The protests in the US have rightly led to increased scrutiny of the police in the UK. There is a belief that the racism and police brutality in the US does not and could not happen here. This belief is false. There have been 1741 deaths in police custody in England and Wales since 1990. Not a single police officer has been charged in connection to these deaths. A third of victims that die in police custody are from Black or other minoritised communities, despite only accounting for 14% of the wider population. The proportion of Black and minoritised deaths where restraint and use of force are features is over two times greater than for other deaths in custody. The UK is not innocent.
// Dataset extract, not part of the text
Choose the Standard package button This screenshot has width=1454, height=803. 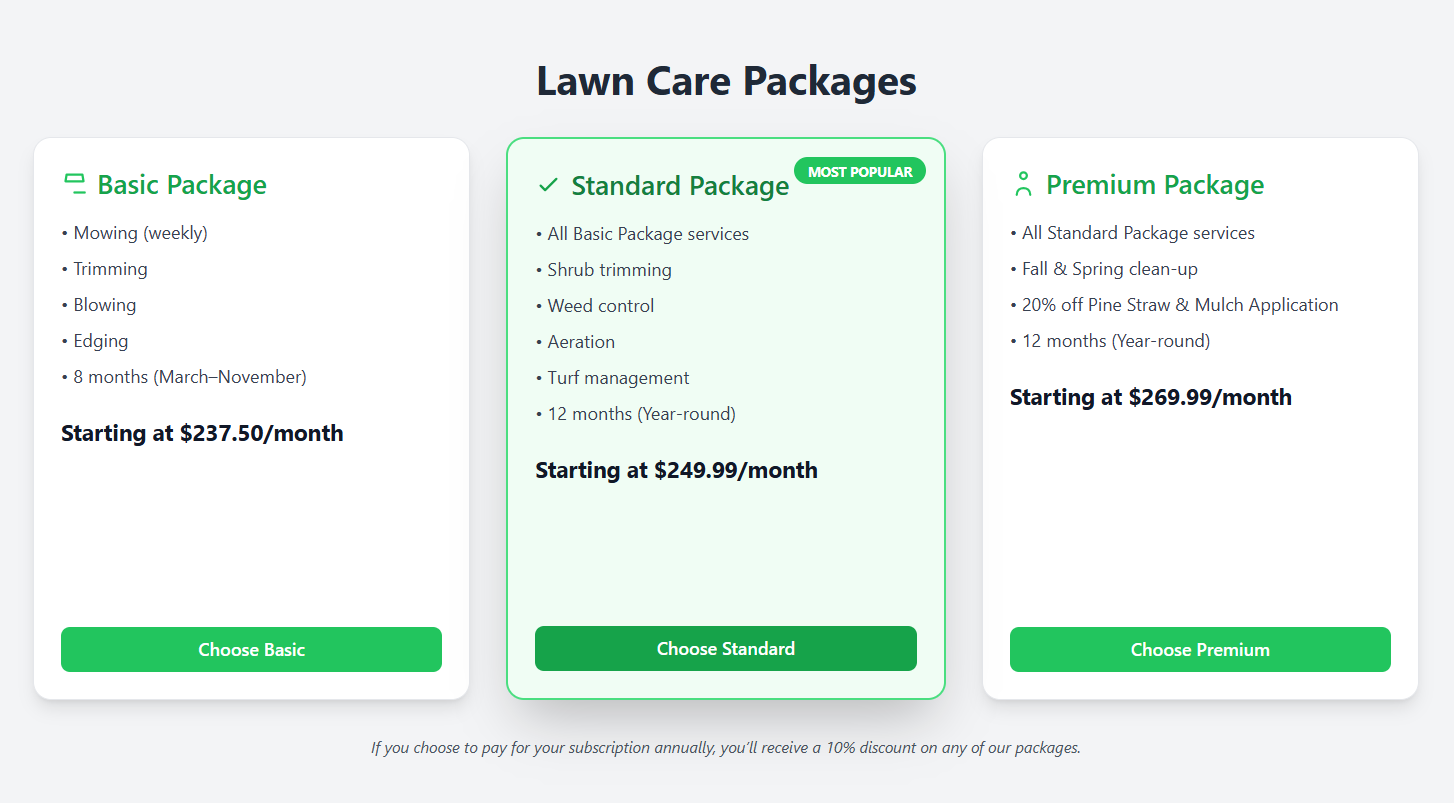pos(726,648)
Even outside of deaths in police custody, racism in the UK is not subtle, or covert. Go home vans are not covert. Windrush deportations are not covert. Yarls Wood is not covert. Medical racism is not covert. And Grenfell was not covert. When time and time again, Black people are deliberately silenced or unheard; violated and brutalised; marginalised and excluded; civil disobedience begins to feel like the only way we can be heard. It is a way of demanding that we are treated as human when the state legitimises our murder. It is us demanding that Black lives matter.
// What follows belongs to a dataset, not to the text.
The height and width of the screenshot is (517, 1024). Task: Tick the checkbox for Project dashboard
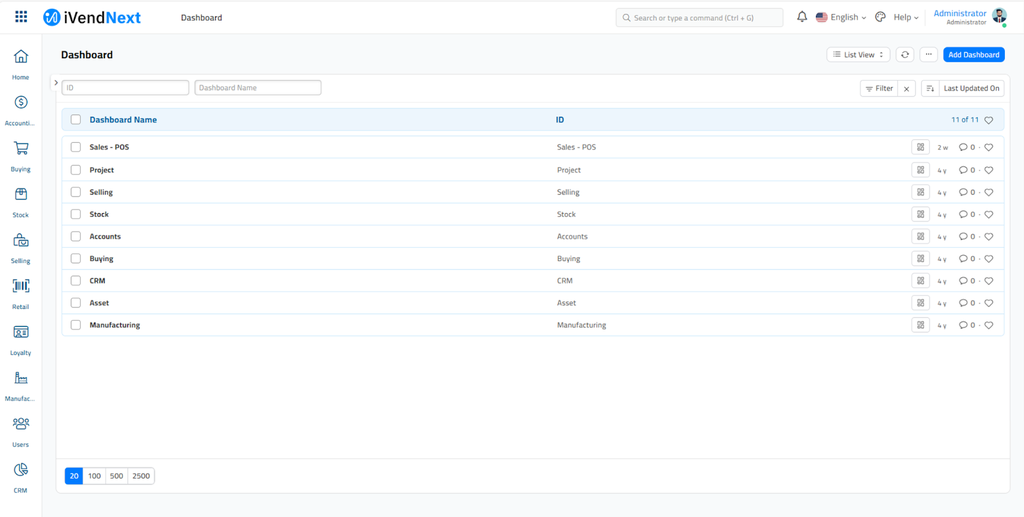76,170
Added to our grief, is an immense pressure to think strategically about how our response to police killings can be used to create a more just society now and into the future. The task is to move from riot, to systemic change that can challenge the oppressive systems at play. The speed at which community initiatives in the US have managed to coordinate supplies and support for protestors on the ground is incredible and can be taken as inspiration for building a world that centres healing and care, rather than punishment. But, as many activists are already demanding, this must start with the mass divestment from the police.
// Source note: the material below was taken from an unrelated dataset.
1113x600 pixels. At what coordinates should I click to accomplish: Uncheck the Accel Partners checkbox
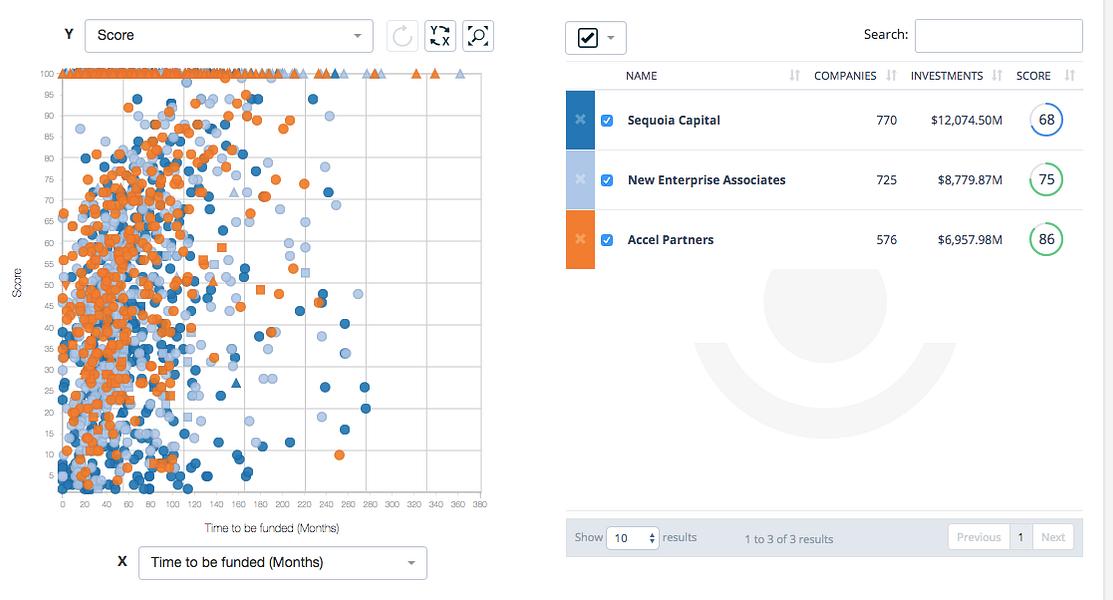[607, 240]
Police brutality is traumatising, but not surprising; terrible, but not unusual. In fact, these incidents are periodically reenacted in the US and although less documented, here in the UK too. Martin Luther King Jr famously said that "Freedom is never voluntarily given by the oppressor; it must be demanded by the oppressed." His words resonate now as much as ever. In response to his killing in 1968, 110 American cities started rioting. After the 6th day of riots, the Civil Rights Act (1968) was passed. Black communities across the world are sharing in a communal sense of grief and anger. Disengaging with this anger will not make it disappear. The layered and communal trauma that we are experiencing will not simply disappear. It seems the time for state action to redress harm has been and gone. The state must be prepared, as communities are now taking matters into their own hands. We see it in the US now and it is likely that before long, we will see it here in the UK too.